Southern California is one of the five major puppet locales in the country, and IPM strives to be a center dedicated to “honor and celebrate this magical art form.”
Steve Golden, the Collection Coordinator, gave a tour of the museum and a flow of facts about the history of puppets in the U.S. and abroad, types of puppets, productions and important people in the world of puppetry.
You don’t know “puppets” until you’ve talked to Steve.

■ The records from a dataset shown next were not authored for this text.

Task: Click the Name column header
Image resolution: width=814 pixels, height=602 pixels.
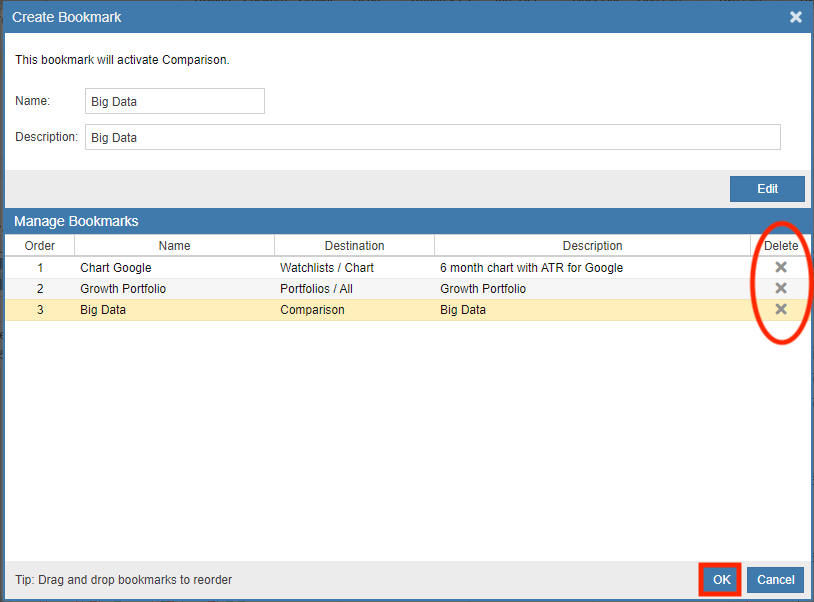Action: tap(174, 245)
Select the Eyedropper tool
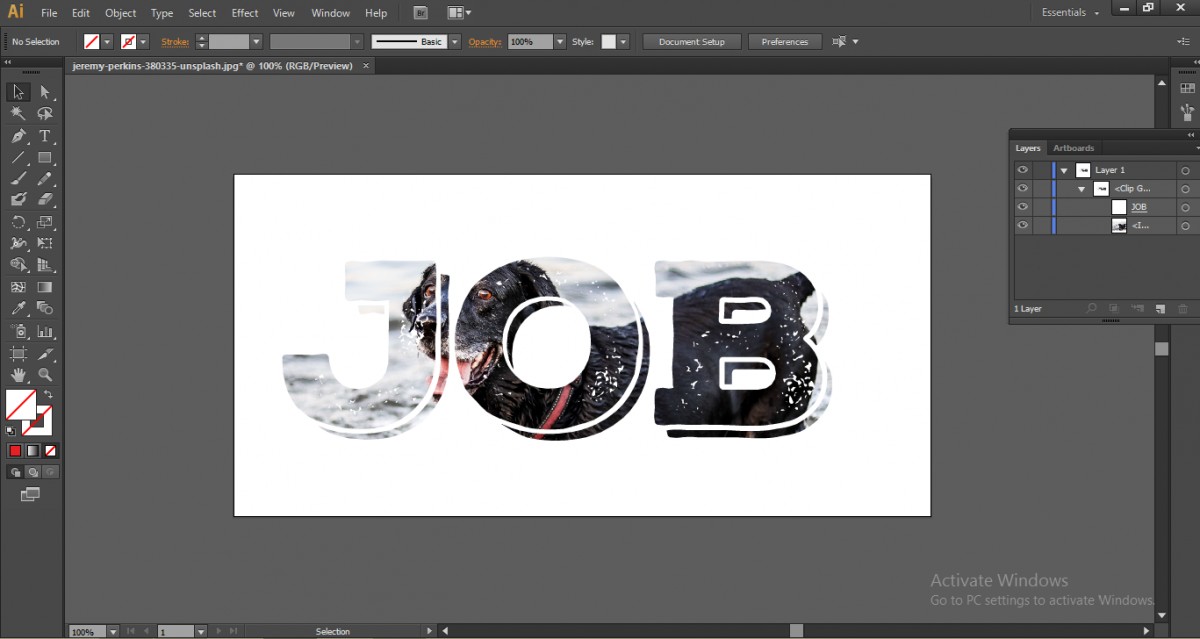The image size is (1200, 639). (x=17, y=306)
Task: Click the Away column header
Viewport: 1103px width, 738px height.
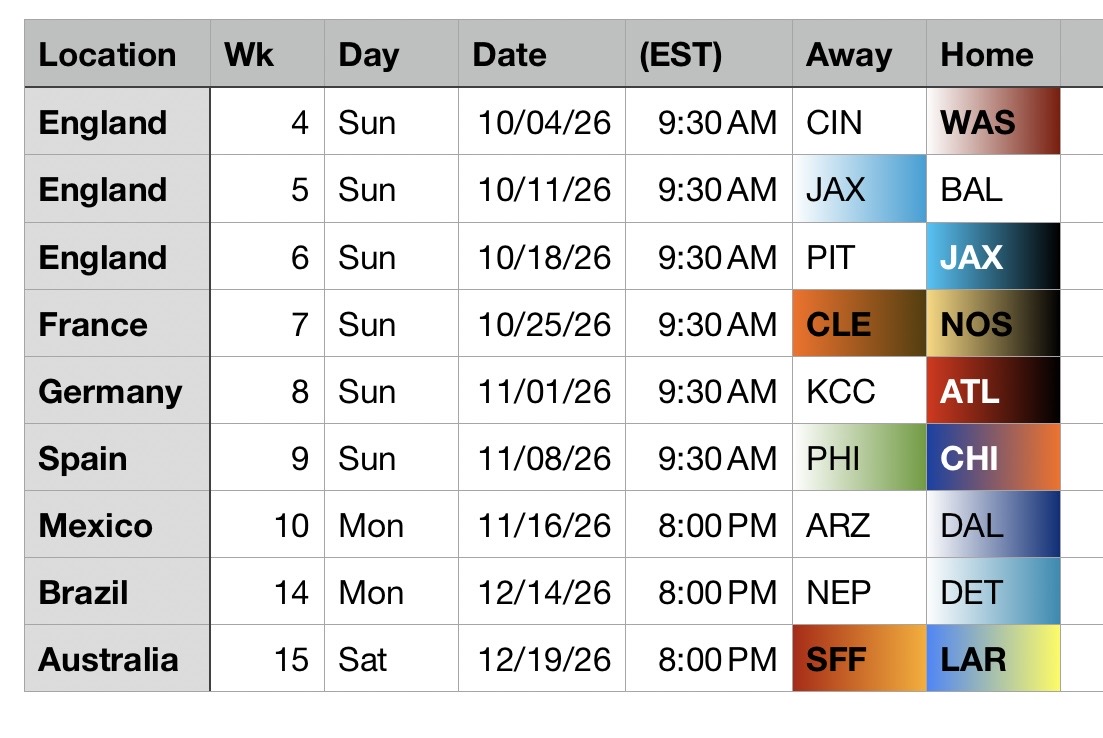Action: pyautogui.click(x=859, y=54)
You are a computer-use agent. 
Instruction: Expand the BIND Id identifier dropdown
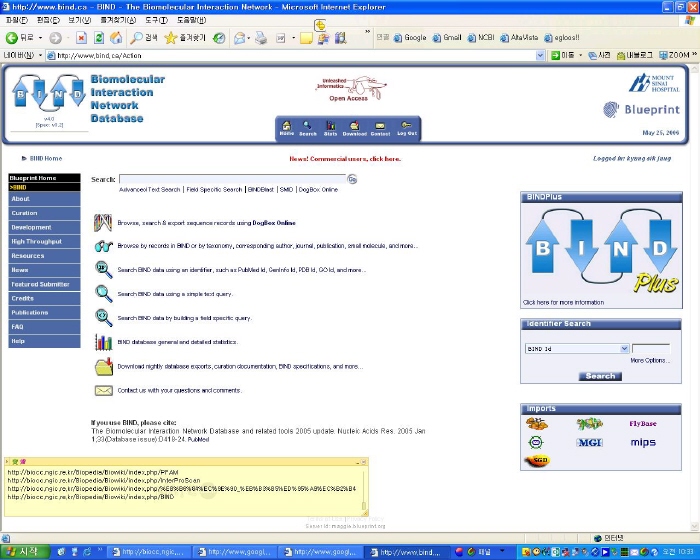(624, 349)
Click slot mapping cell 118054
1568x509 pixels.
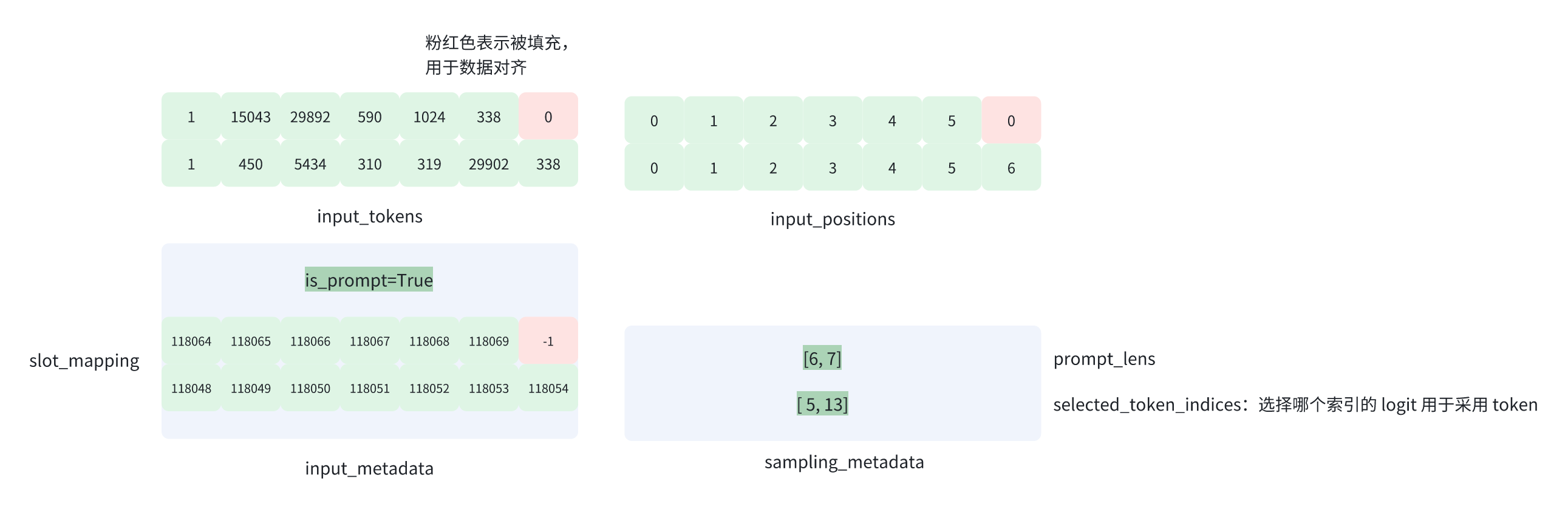click(548, 389)
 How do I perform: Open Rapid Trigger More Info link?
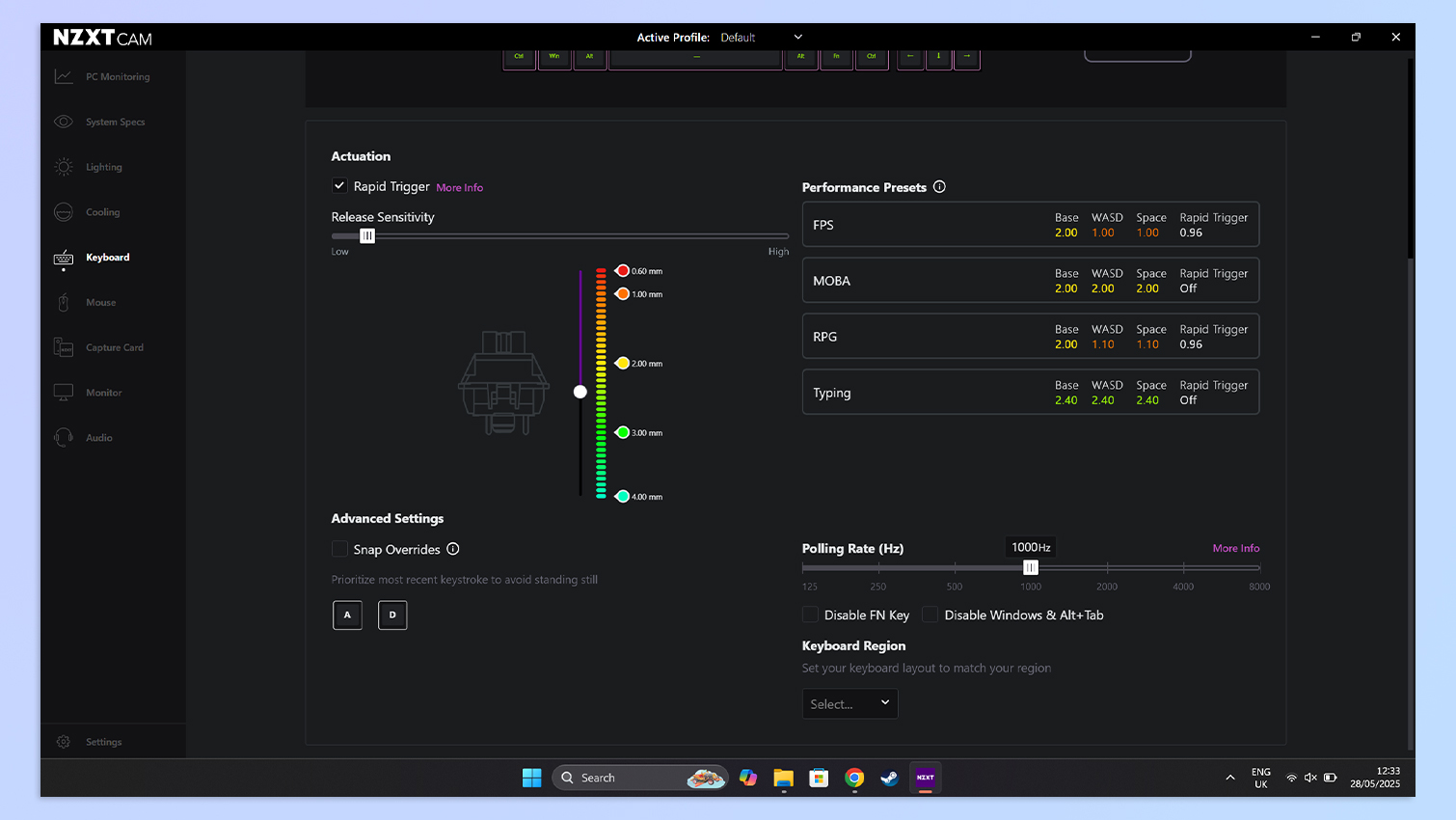(x=459, y=188)
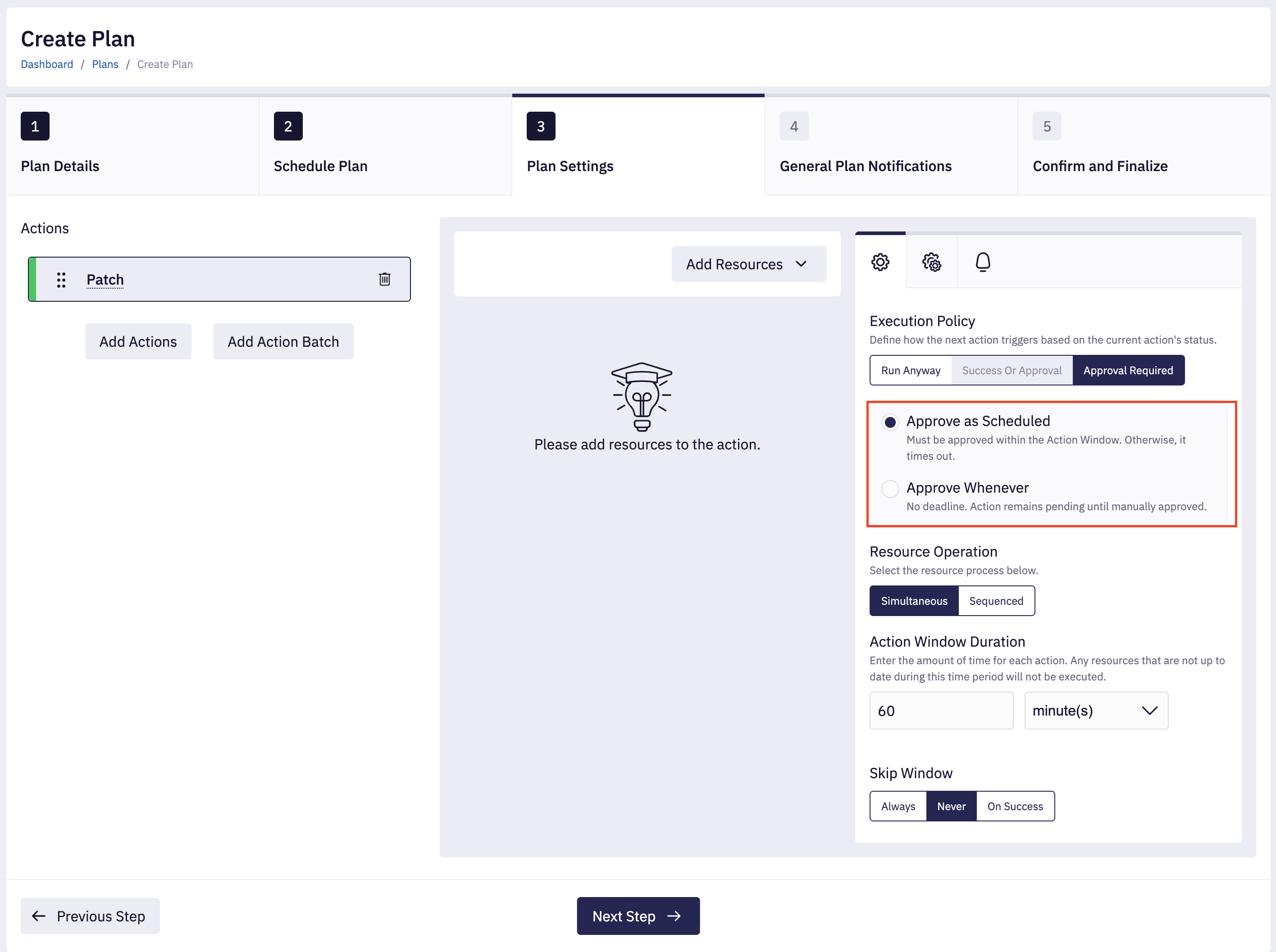Image resolution: width=1276 pixels, height=952 pixels.
Task: Select Approve Whenever radio option
Action: pyautogui.click(x=890, y=489)
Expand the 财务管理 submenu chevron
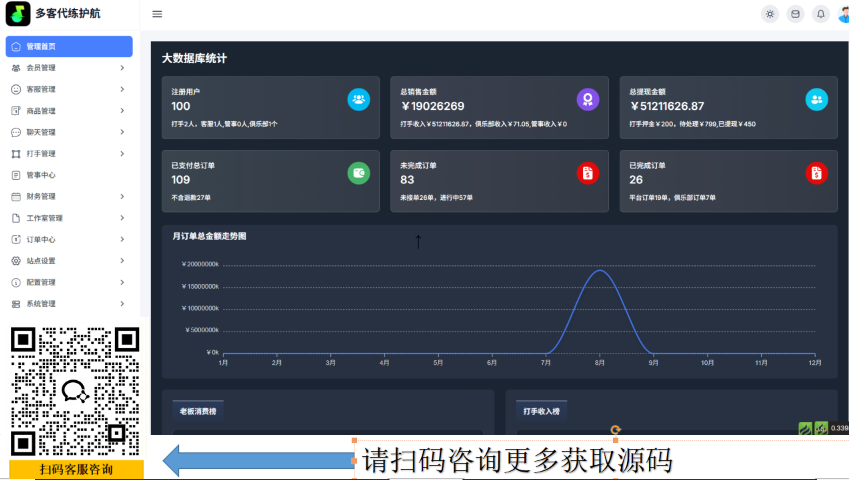849x480 pixels. (122, 197)
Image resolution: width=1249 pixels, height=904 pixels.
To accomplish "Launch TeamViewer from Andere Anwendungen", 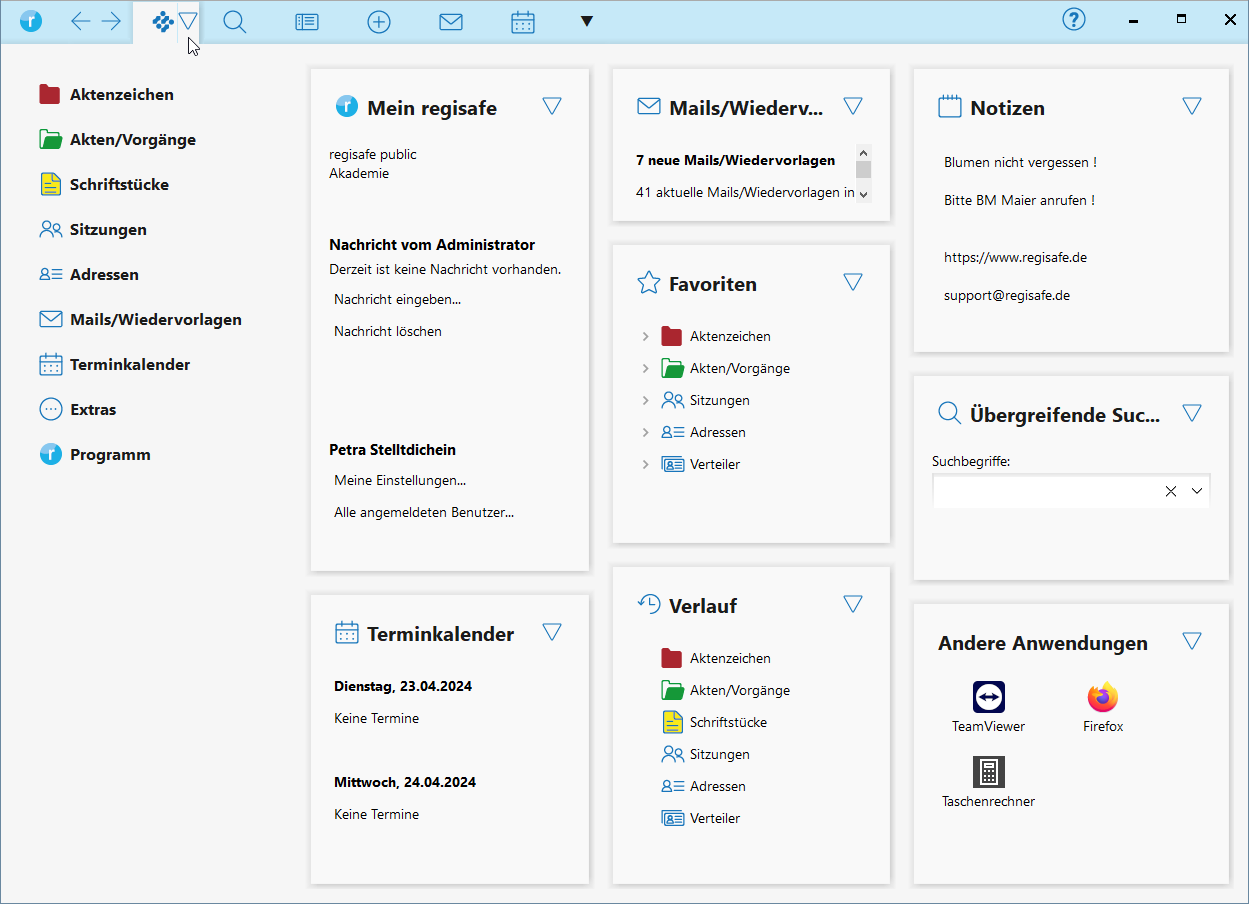I will 988,697.
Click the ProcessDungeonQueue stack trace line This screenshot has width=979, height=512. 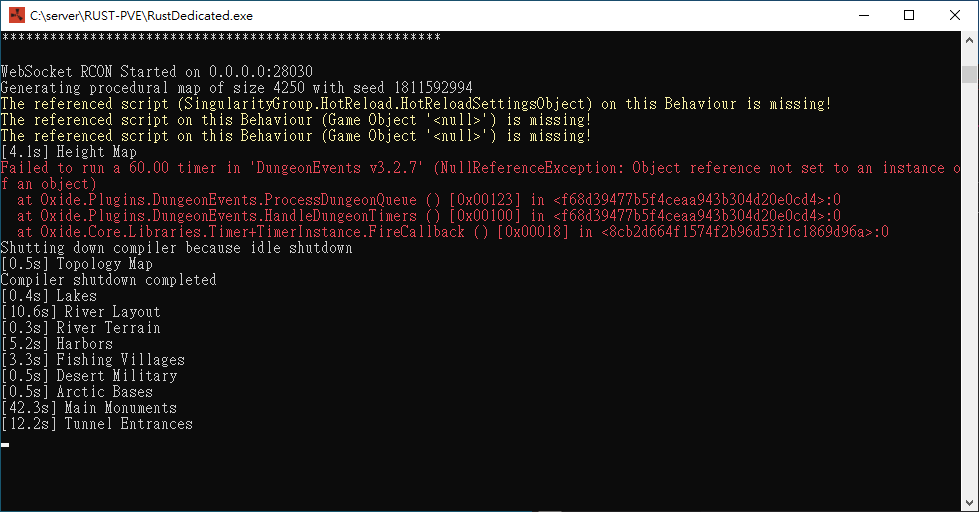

Hand puppets, finger puppets, marionettes, and hand-and-rod puppets are familiar types. But have you seen a production of “War Horse” with a life-sized horse puppet? Did you know that Yoda of “Star Wars” is a puppet? Puppets are used in animatronics and stop-action animation.
A large room in the museum and the loft above are filled with familiar characters like Punch and Judy and those not so familiar such as the full 18-member cast of the Chinese play “Pi-Pa-Ki” which inspired the 1951 Broadway musical “Lute Song” starring Yule Brenner. Due to the small size of the museum, many of the puppets are stored. Take a virtual tour of the puppets on display.
Most of the puppets are from the collection of Alan Cook, a puppeteer, teacher and collector of 70 years. Because of the massive number of puppets he owns — by some estimates, possibly 5,000 — and because of his knowledge of their origins and history, he is recognized as an irreplaceable figure in the mission to preserve the history of puppets and advance the art of puppetry for future generations.
To visit the museum, don’t attempt to enter at the street address, which is St. Barnabas Episcopal church. Instead, going north on Fair Oaks, turn right onto Mountain, left into the first street which is an alley, and continue halfway up the block. The building and parking lot is on the left behind a concrete enclosure with the IPM sign on the building. The museum is open only on Wednesdays. Call (626) 296-1536 to arrange a group tour, or a workshop for a donation.
Donations to further the progress of a puppet center on the West Coast can be made to “International Puppetry Museum” and sent to IPM, c/o Jacqueline Marks, 702 The Strand, Hermosa Beach, CA 90254-4457.